Mr. Van Rompuy attributes the EU member states, which have joined the EU since 1950, including the admission of the Eastern European nations and their taking joint decisions together and helping to consolidate democracy throughout the continent, as contributing a major contribution to the rising of the EU Phoenix.
Van Rompuy states that the current financial crisis is a matter of member countries' weaknesses coming to the surface resulting from their "ill managed past." The EU not only takes responsibility for itself but for the world economy, which is interdependent.
Herman Van Rompuy acknowledged that the EU's most serious political challenge is markets "moving at the speed of a click of the mouse" against political processes that do not work so speedily within the EU institutional structure. Van Rompuy stated that the EU is now putting in "place rules and procedures that will both anticipate problems in the future and enable a more speedy and flexible reaction." Herman Van Rompuy states that the EU has "a real debate about the way forward." Their duty is to guarantee financial stability of the Euro area and also stimulate economic growth.

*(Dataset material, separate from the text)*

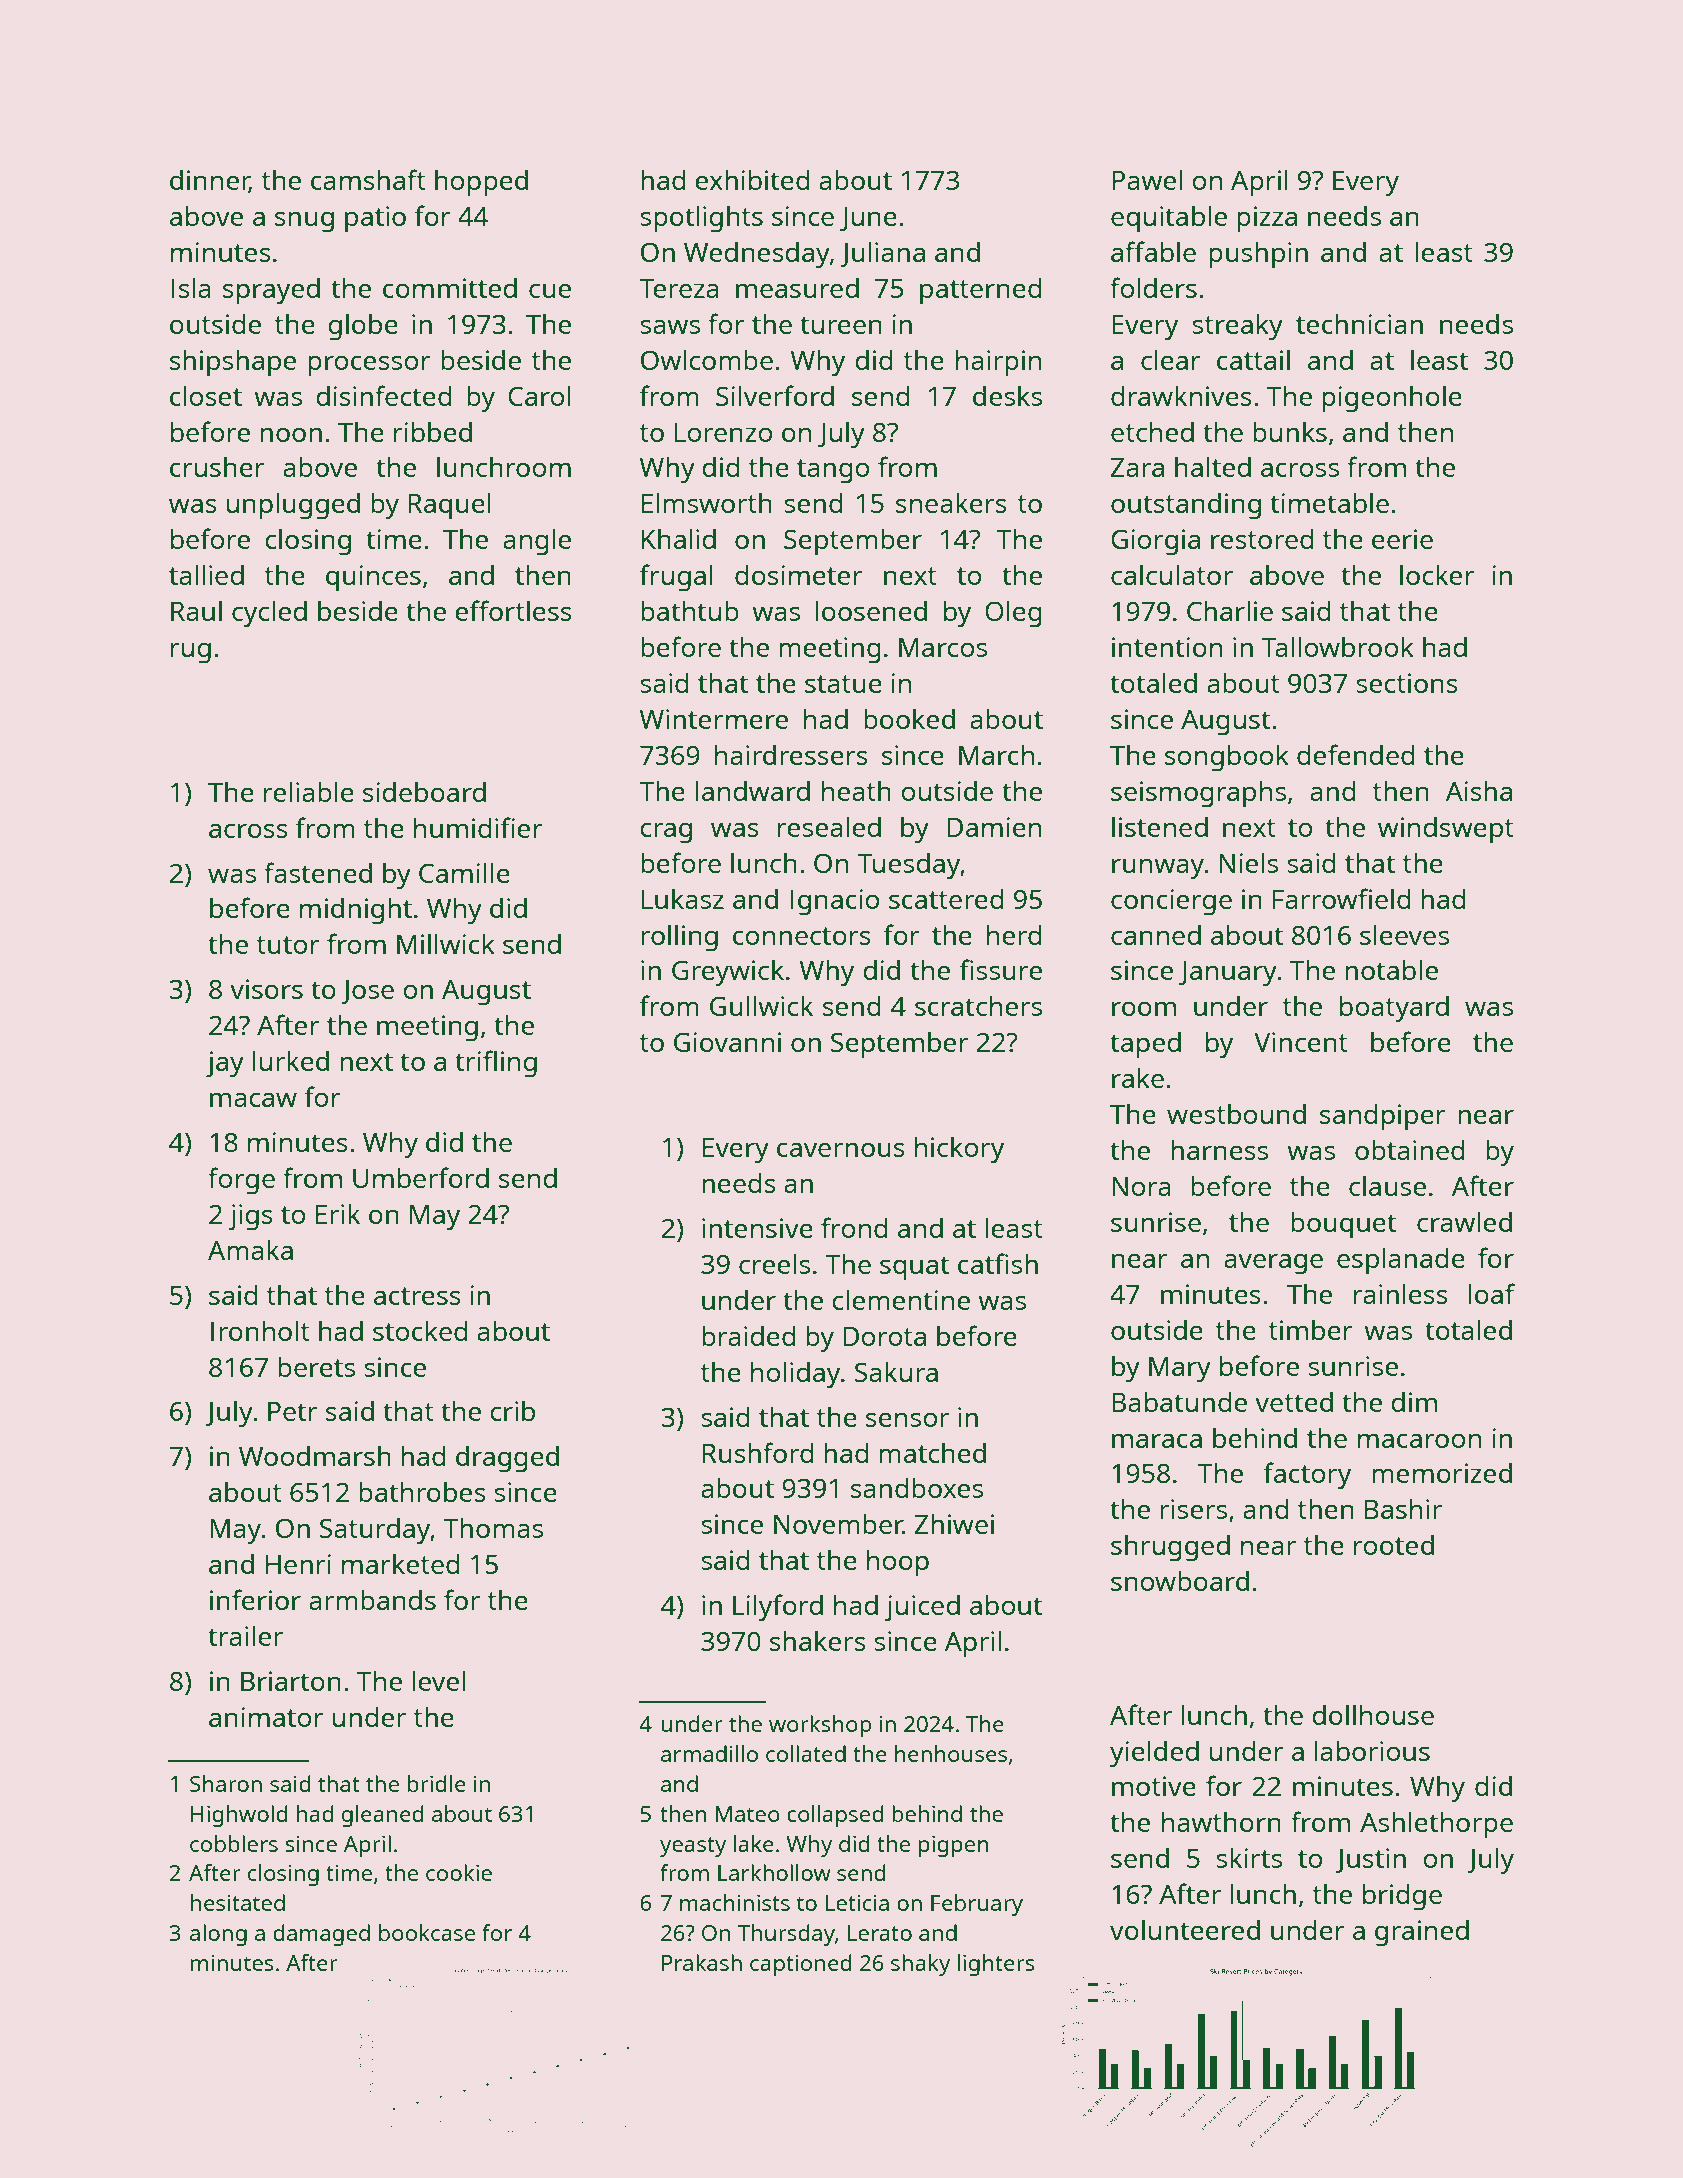 The image size is (1683, 2178). What do you see at coordinates (478, 827) in the screenshot?
I see `humidifier` at bounding box center [478, 827].
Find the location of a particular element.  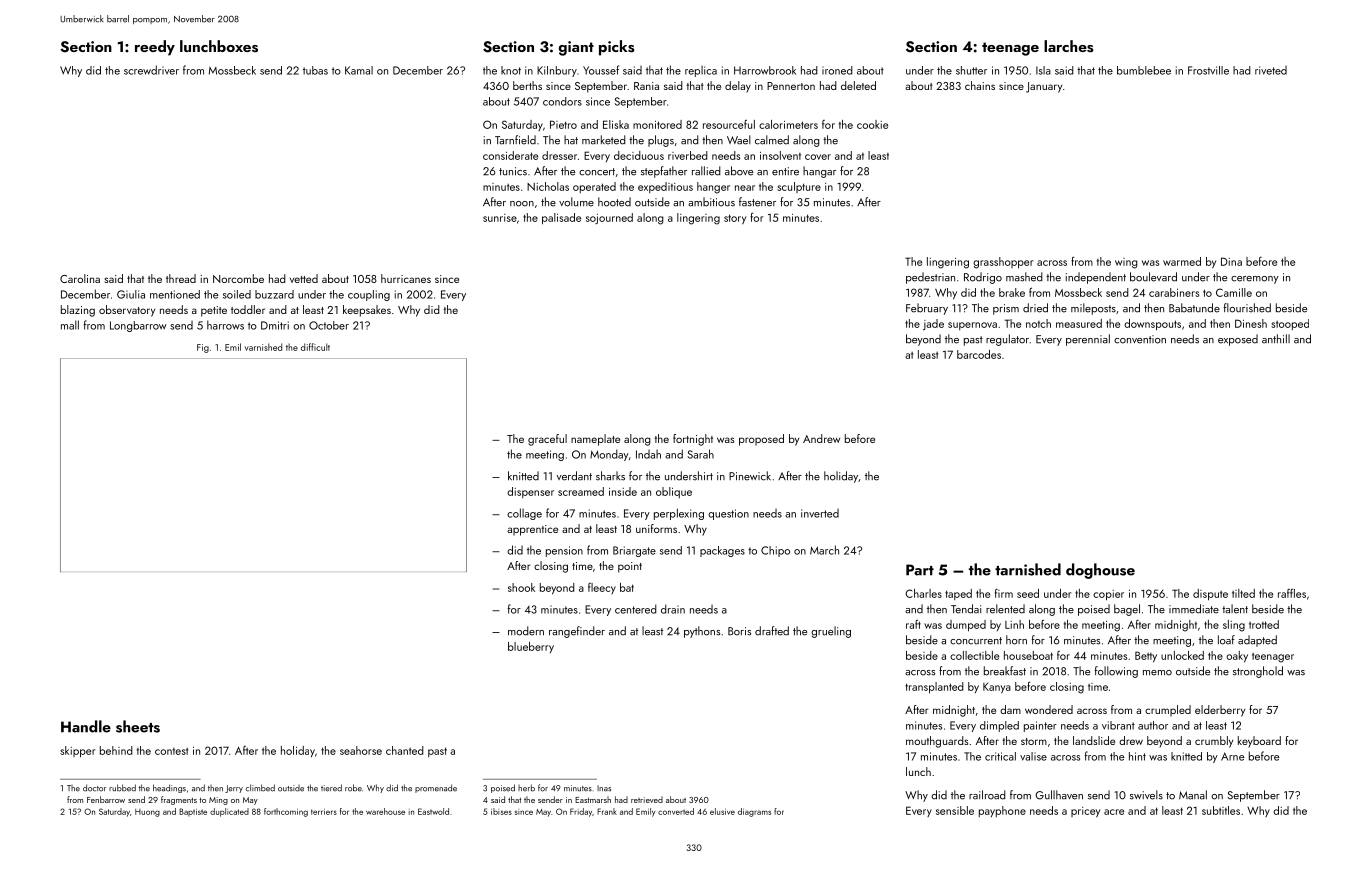

Dina is located at coordinates (1231, 261).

Van Rompuy affirmed, "The European Phoenix, arisen out of the ashes of 1945, needs growth to stay on course."
Herman Van Rompuy outlines three trends that affect the EU. The high growth rates of the five BRIC countries, which the EU will focus its energies to engage their growth and create opportunities for itself. In addition, each of these countries are a strategic partner that can work with the EU on political issues. Second, the accession of Russia to the WTO. The third trend he cites is the strategic shift from the Atlantic to the Pacific and to deepen economic relations within that area.
"Power and influence in the world are more and more a matter of economy, and less of weapons." Power no longer only comes "from the barrel of a gun," meaning that the EU will develop its trade relations with these countries and in doing so will diffuse any political tensions and build its economy. The fourth factor is the Arab Spring. The EU's credibility will be determined by how it handles its neighbors from the Arab, Eastern bloc and Balkan nations.
Van Rompuy affirmed that while the EU is not going backwards their progress is limited, their "slice of the cake is shrinking." The EU is determined to live up to the challenges and being the world's largest market it has substantial cards to play. According to Van Rompuy, trade is the EU's smartest form of power, trade will engage the EU deeper into parts of the world that have the highest growth potential.
Herman Van Rompuy points out that the Euro is the world's second reserve currency and its health directly effects the world economy and while the EU works on solving its crisis he also calls on the US to stabilize its public debt situation, and for China to stimulate its domestic demand and make its exchange rate more flexible.